*** Opening of Input data ***

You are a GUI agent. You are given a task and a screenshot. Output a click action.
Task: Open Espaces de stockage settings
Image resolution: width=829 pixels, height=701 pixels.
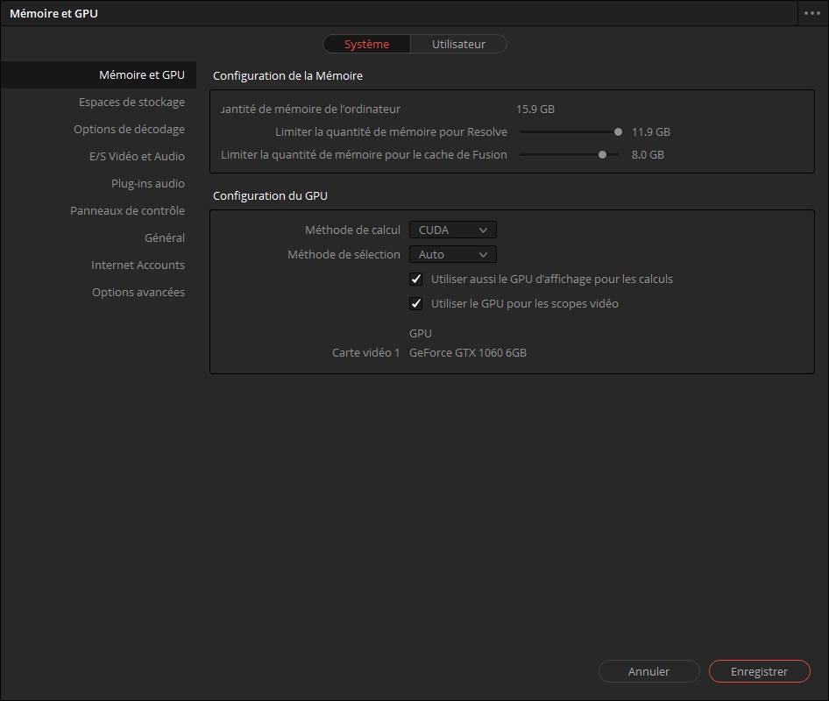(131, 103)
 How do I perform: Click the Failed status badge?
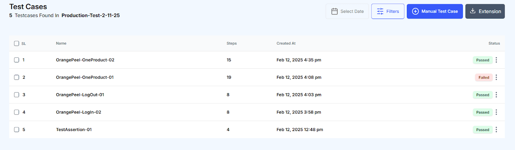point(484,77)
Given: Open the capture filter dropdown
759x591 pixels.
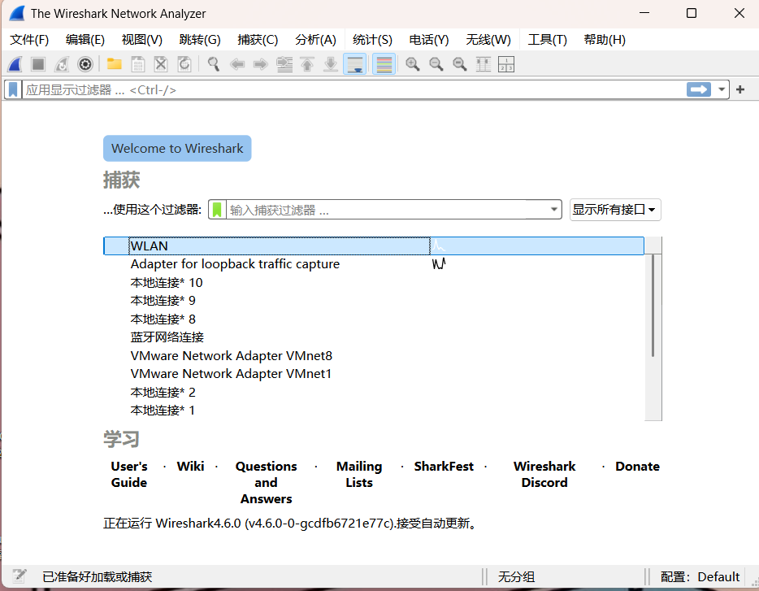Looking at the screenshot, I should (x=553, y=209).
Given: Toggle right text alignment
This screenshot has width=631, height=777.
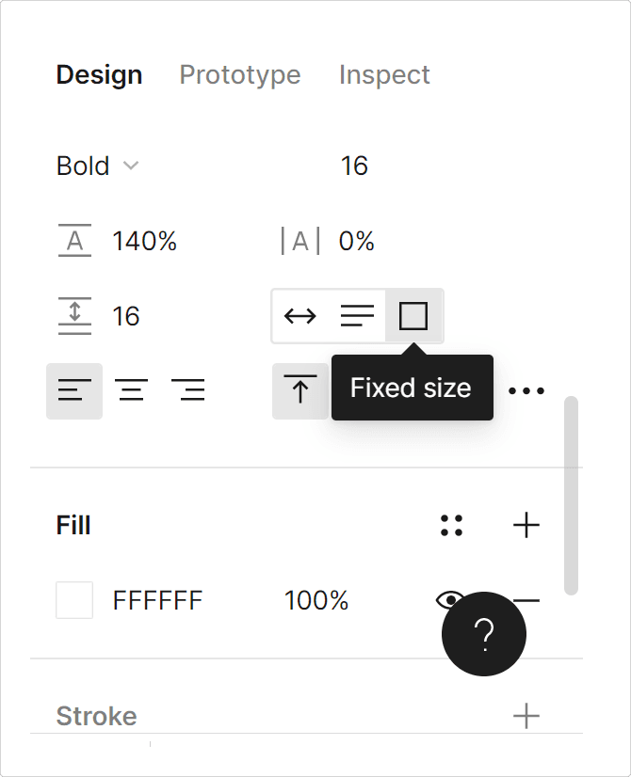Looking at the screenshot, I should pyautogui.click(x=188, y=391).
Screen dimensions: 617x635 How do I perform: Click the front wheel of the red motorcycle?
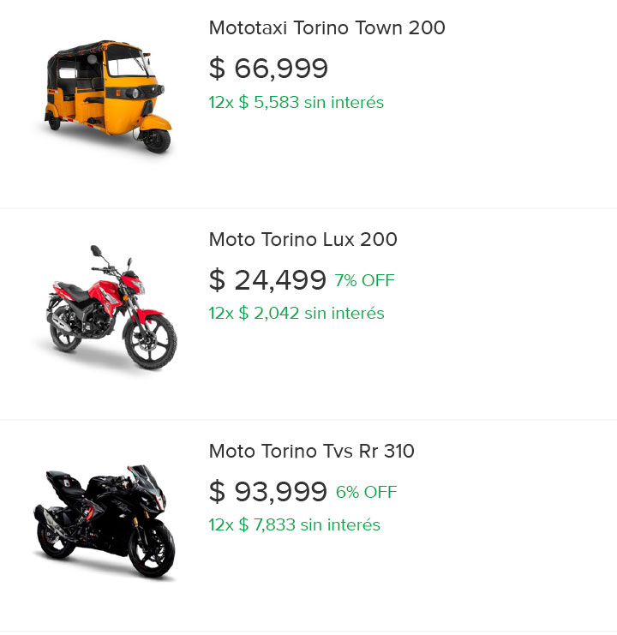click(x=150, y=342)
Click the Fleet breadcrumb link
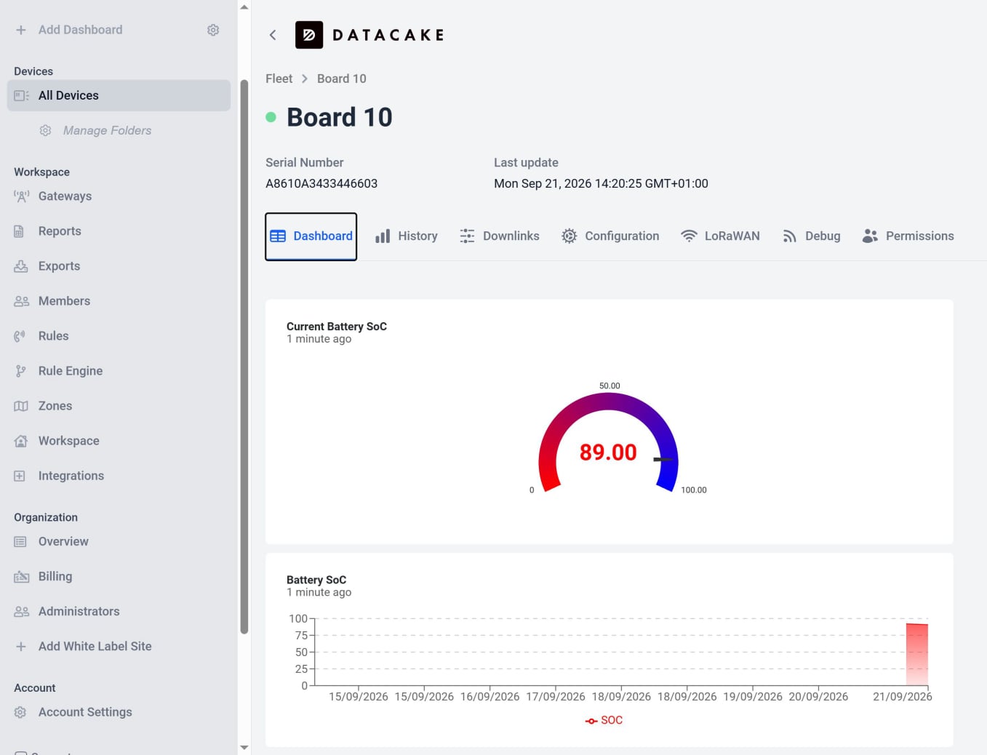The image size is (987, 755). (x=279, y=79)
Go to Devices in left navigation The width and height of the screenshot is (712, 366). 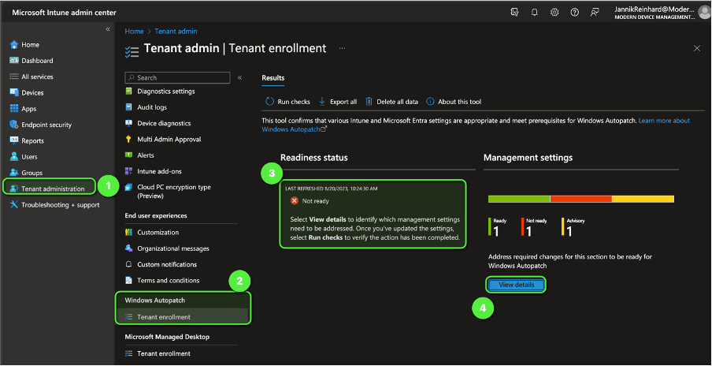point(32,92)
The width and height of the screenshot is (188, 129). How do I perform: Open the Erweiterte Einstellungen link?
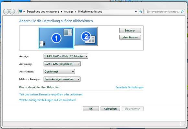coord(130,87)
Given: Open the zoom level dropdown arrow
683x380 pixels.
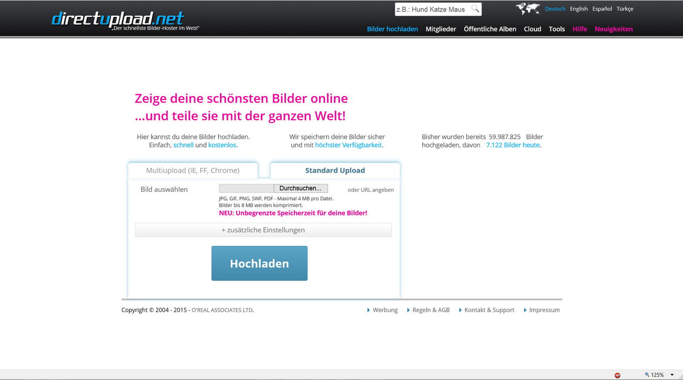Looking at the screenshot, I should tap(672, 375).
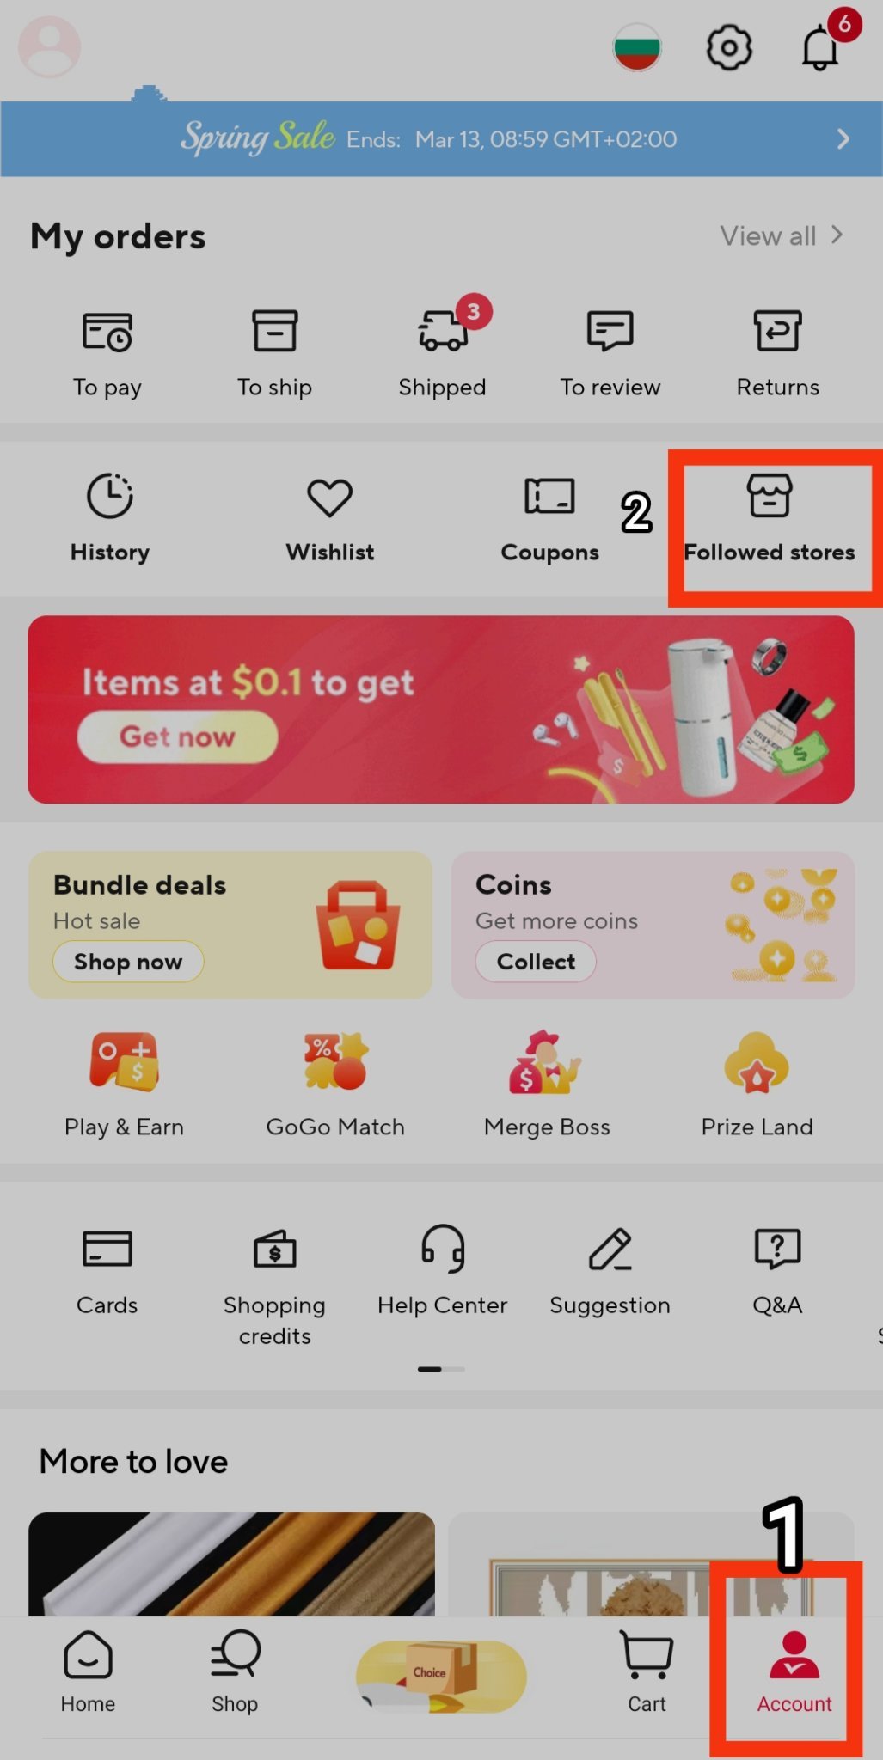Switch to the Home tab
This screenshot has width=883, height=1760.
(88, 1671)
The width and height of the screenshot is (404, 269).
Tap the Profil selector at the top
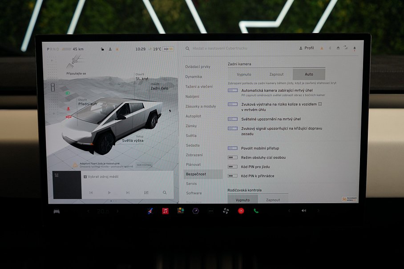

*** Close of Input data ***

Return every line of the preceding records in which the word "dropdown" appears.

Given: Open the capture filter dropdown
Given: Open the zoom level dropdown arrow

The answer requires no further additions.